### Veri Kümesinden Kesit
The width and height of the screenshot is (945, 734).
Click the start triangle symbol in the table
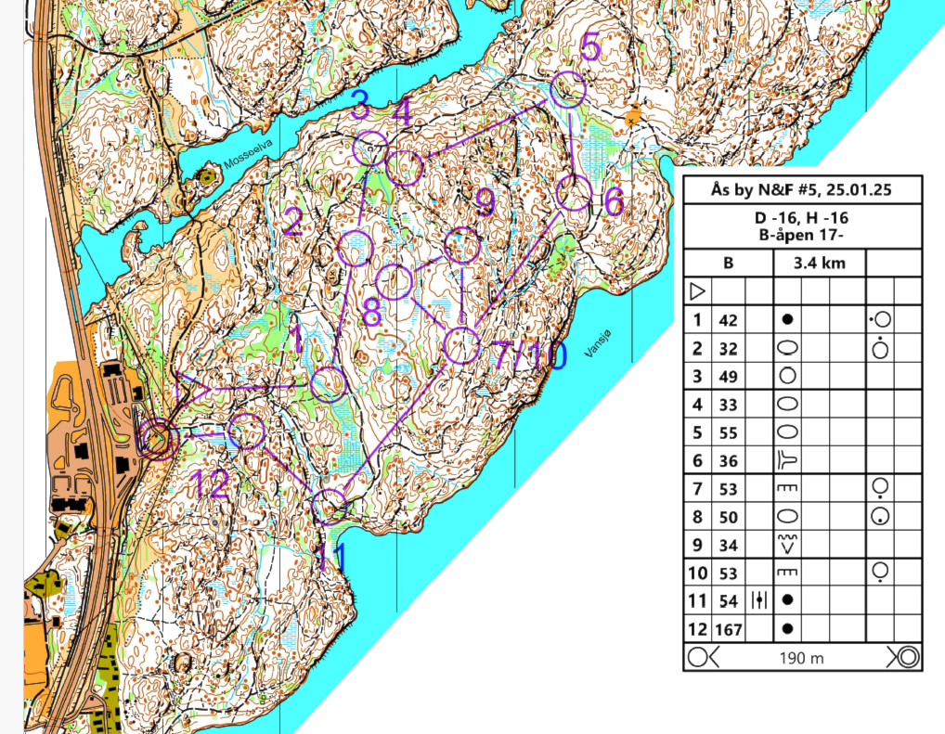click(698, 291)
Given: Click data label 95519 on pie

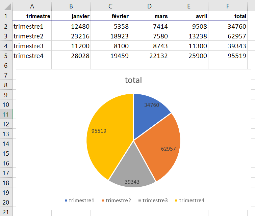Looking at the screenshot, I should coord(99,131).
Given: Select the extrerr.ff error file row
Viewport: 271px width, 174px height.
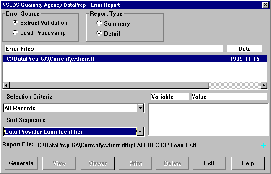Looking at the screenshot, I should (x=126, y=59).
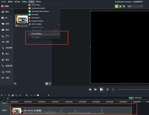Select the Rec 02-12-20 media thumbnail
This screenshot has height=115, width=149.
coord(22,21)
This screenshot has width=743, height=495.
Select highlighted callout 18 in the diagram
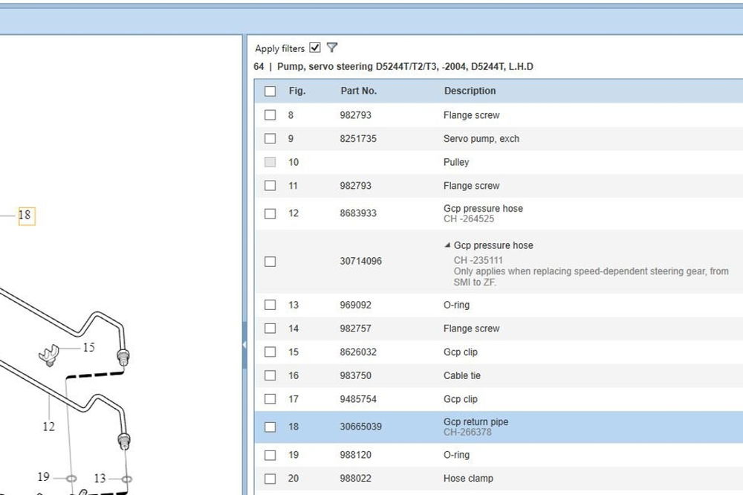coord(25,216)
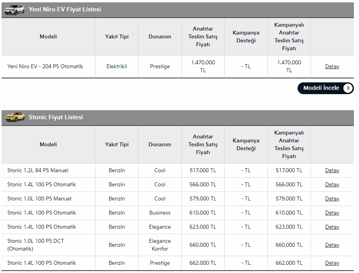Viewport: 359px width, 273px height.
Task: Open the Modeli İncele button
Action: click(x=326, y=88)
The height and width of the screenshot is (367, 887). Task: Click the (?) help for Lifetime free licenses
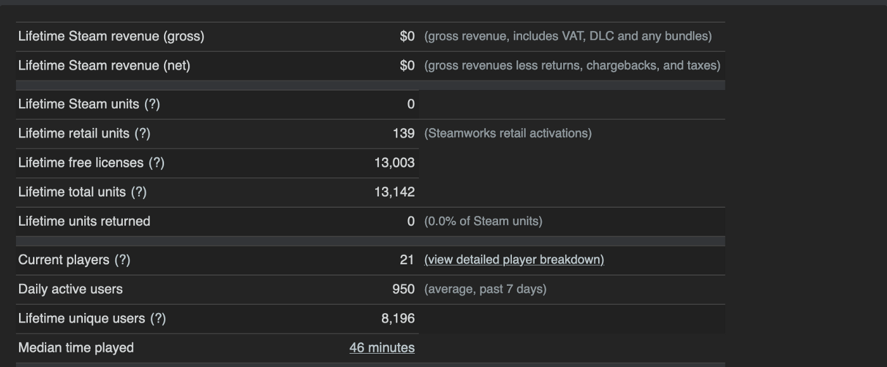156,163
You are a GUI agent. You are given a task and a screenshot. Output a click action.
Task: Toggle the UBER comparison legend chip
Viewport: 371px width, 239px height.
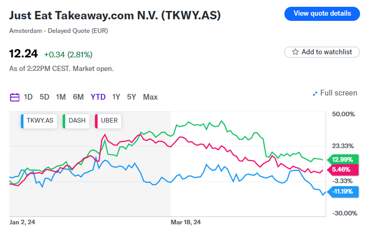pos(106,121)
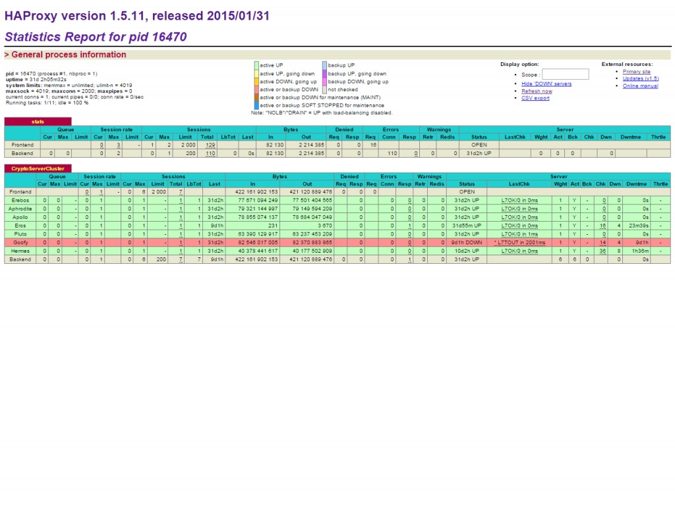The height and width of the screenshot is (508, 675).
Task: Click the stats Frontend sessions total 129
Action: pos(210,145)
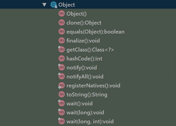Select hashCode():int method
Image resolution: width=176 pixels, height=126 pixels.
[x=84, y=59]

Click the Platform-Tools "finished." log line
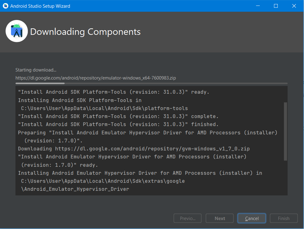(x=118, y=124)
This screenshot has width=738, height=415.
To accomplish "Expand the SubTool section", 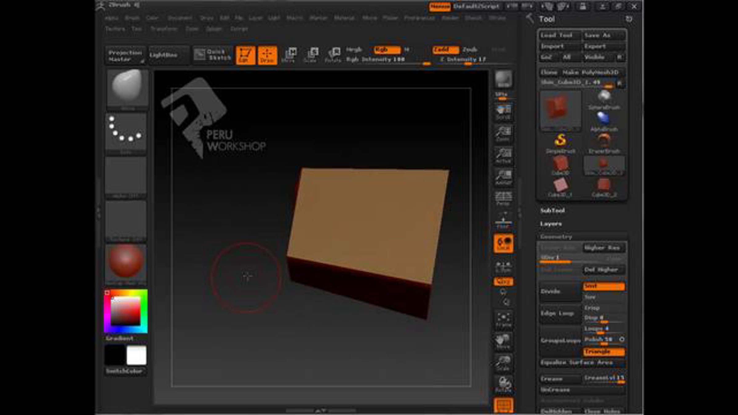I will click(553, 211).
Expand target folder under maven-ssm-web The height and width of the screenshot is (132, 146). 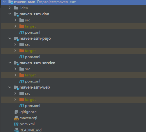(x=15, y=100)
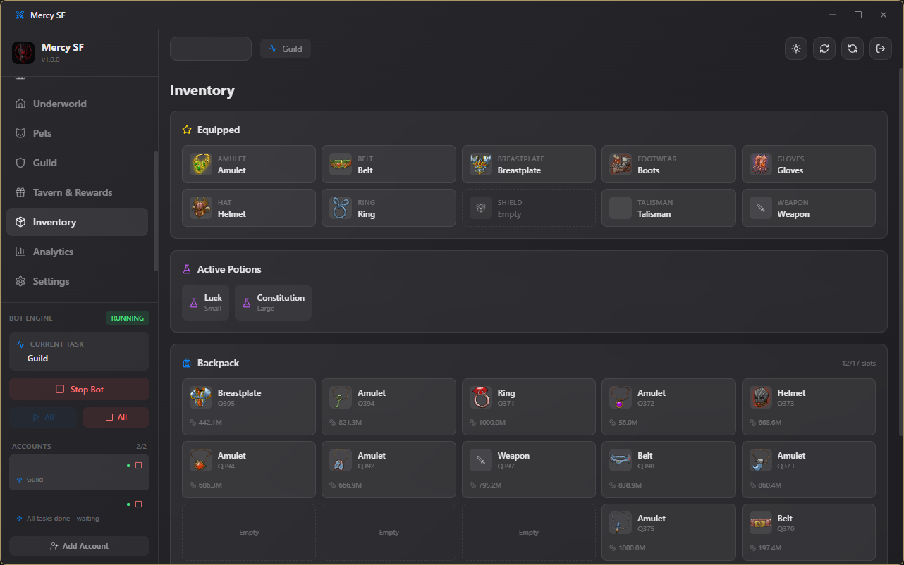Click the logout icon in top toolbar
Image resolution: width=904 pixels, height=565 pixels.
click(x=881, y=49)
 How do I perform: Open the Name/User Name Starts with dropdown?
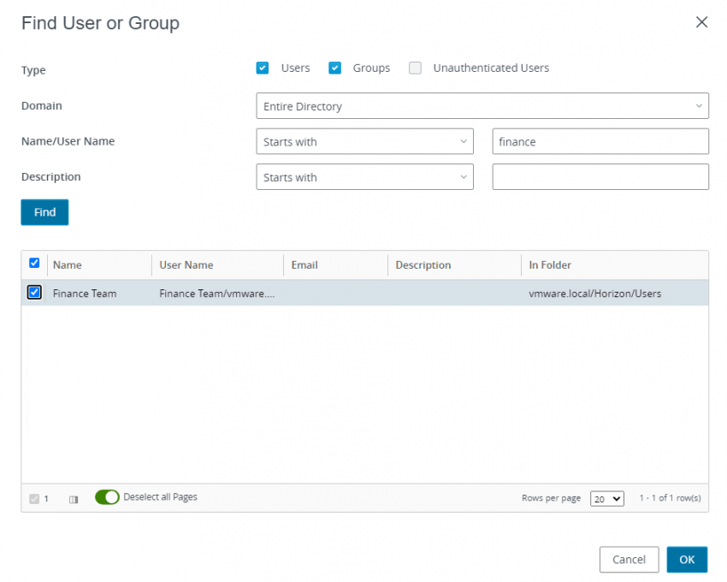click(x=365, y=141)
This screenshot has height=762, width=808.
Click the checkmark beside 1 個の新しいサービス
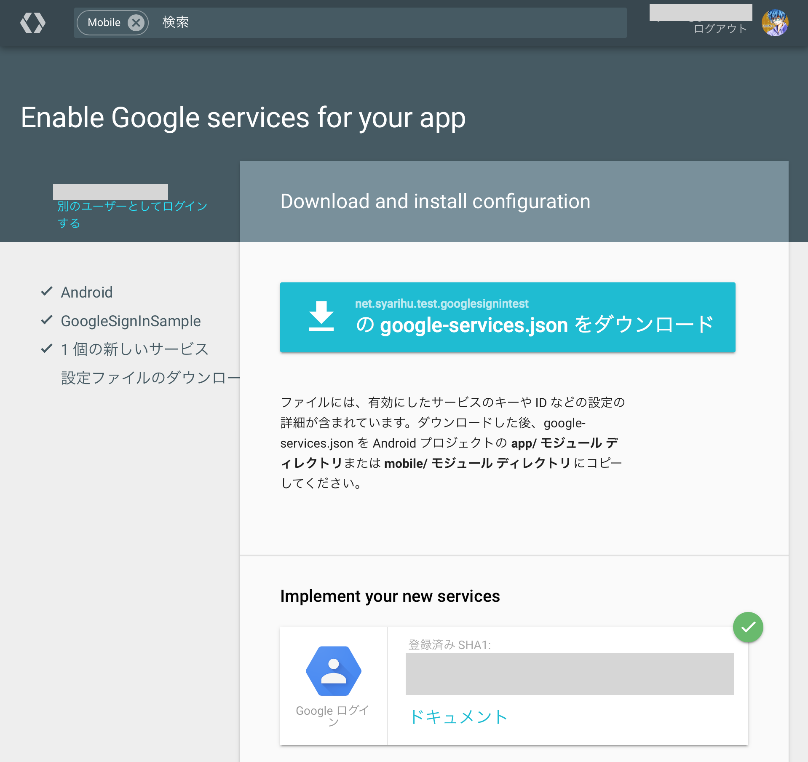[x=46, y=348]
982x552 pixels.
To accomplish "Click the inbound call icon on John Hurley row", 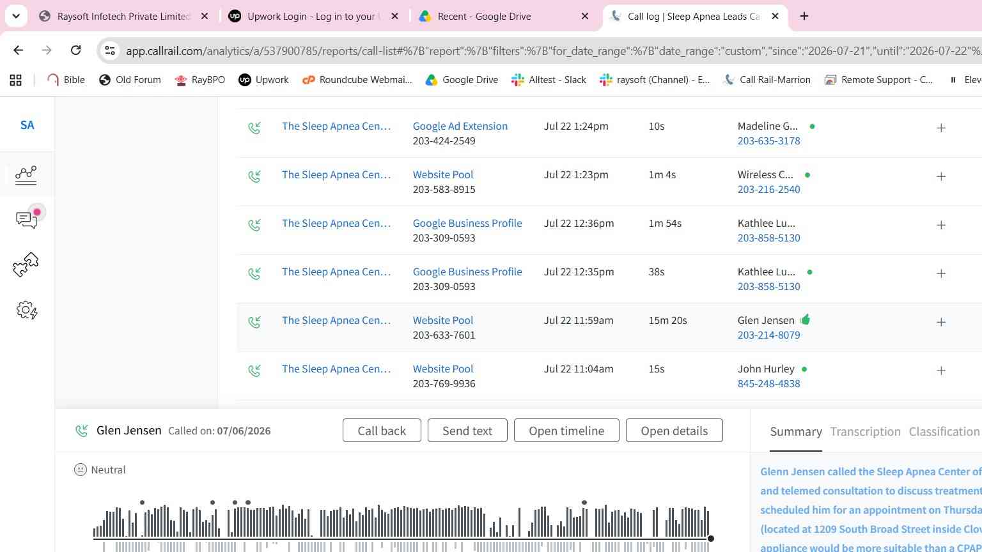I will point(254,371).

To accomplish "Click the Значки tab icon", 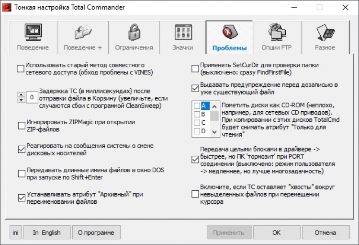I will click(x=183, y=33).
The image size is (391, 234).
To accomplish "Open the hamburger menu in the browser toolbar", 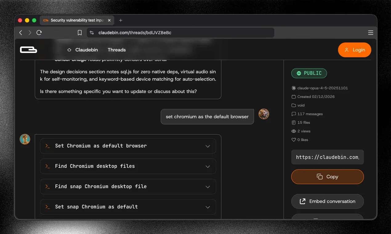I will tap(370, 32).
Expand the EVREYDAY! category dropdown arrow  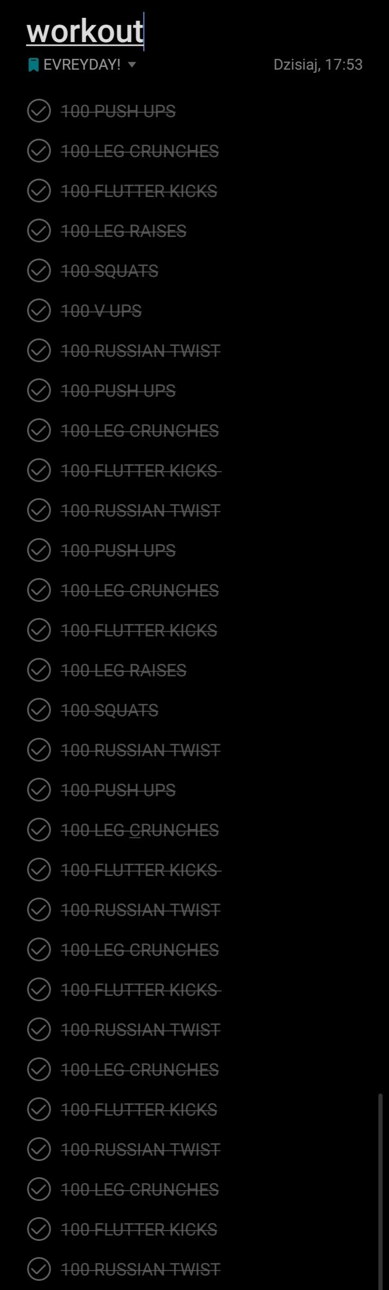click(132, 65)
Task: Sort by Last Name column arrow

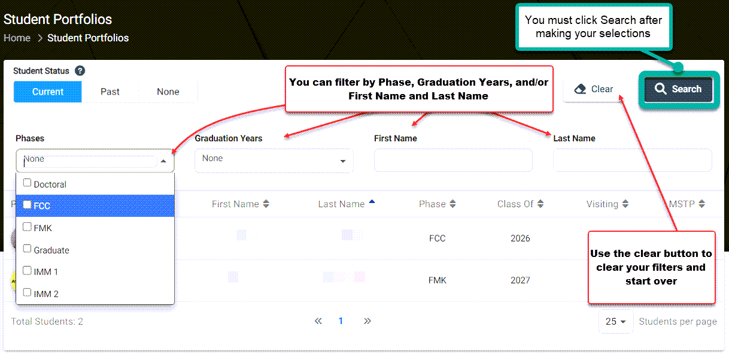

### Yönerge
Yukarıdaki satırlardan "Given: Select the extrerr.ff error file row" ifadesini içeren satırla başlayıp "Action: click(x=326, y=88)" ifadesini içeren satırla biten bölümü, iki uçtaki satırlar da dahil olmak üzere, hiçbir değişiklik yapmadan çıktı olarak verin. Resimleri çıktıya eklemeyin.

### Tamamlanmış Alıştırma
Given: Select the extrerr.ff error file row
Viewport: 271px width, 174px height.
Looking at the screenshot, I should (x=126, y=59).
Select the Rec 02-12-20 media thumbnail
This screenshot has height=115, width=149.
coord(22,21)
This screenshot has width=743, height=495.
Select highlighted callout 18 in the diagram
coord(25,216)
Viewport: 359px width, 273px height.
Task: Open the Modeli İncele button
Action: click(x=326, y=88)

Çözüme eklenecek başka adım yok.